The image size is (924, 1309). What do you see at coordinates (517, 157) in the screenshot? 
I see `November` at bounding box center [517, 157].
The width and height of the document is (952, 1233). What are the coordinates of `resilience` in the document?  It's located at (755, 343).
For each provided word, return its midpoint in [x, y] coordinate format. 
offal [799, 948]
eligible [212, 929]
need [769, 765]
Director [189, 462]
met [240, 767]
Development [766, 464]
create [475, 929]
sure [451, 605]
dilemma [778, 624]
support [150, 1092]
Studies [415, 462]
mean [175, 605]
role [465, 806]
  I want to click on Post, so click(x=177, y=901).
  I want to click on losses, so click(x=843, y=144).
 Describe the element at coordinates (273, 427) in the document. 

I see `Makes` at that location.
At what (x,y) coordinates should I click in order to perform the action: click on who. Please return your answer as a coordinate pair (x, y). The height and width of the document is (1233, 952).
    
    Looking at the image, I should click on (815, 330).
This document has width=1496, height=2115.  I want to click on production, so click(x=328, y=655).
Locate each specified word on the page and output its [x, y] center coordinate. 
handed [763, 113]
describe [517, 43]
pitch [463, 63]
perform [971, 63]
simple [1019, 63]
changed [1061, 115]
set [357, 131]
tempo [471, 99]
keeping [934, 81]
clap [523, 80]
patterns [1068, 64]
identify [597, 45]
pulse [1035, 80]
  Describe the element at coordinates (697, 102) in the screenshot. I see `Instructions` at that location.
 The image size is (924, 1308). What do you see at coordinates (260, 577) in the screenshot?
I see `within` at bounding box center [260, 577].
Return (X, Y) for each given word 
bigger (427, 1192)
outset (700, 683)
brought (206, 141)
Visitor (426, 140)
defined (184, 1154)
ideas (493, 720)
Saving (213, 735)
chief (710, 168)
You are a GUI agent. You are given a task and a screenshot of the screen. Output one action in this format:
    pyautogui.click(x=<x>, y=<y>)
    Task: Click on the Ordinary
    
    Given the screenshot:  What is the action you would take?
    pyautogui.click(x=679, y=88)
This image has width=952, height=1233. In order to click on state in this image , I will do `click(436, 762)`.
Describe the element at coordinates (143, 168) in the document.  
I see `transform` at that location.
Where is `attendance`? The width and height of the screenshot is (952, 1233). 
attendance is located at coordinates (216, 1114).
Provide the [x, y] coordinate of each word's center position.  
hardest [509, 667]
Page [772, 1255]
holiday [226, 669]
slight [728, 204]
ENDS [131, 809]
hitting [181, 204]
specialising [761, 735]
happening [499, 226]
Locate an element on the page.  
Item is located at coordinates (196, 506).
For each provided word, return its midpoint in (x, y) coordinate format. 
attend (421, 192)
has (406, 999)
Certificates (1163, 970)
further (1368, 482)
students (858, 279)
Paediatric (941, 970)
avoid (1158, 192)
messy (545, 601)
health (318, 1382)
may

***

Output as a JSON list of strings, one string per line, the rows above from the line containing "chief (710, 168)" to the line containing "pyautogui.click(x=679, y=88)", with both of those lines included and blank lines left out.

[
  "chief (710, 168)",
  "You are a GUI agent. You are given a task and a screenshot of the screen. Output one action in this format:",
  "    pyautogui.click(x=<x>, y=<y>)",
  "    Task: Click on the Ordinary",
  "    Given the screenshot:  What is the action you would take?",
  "    pyautogui.click(x=679, y=88)"
]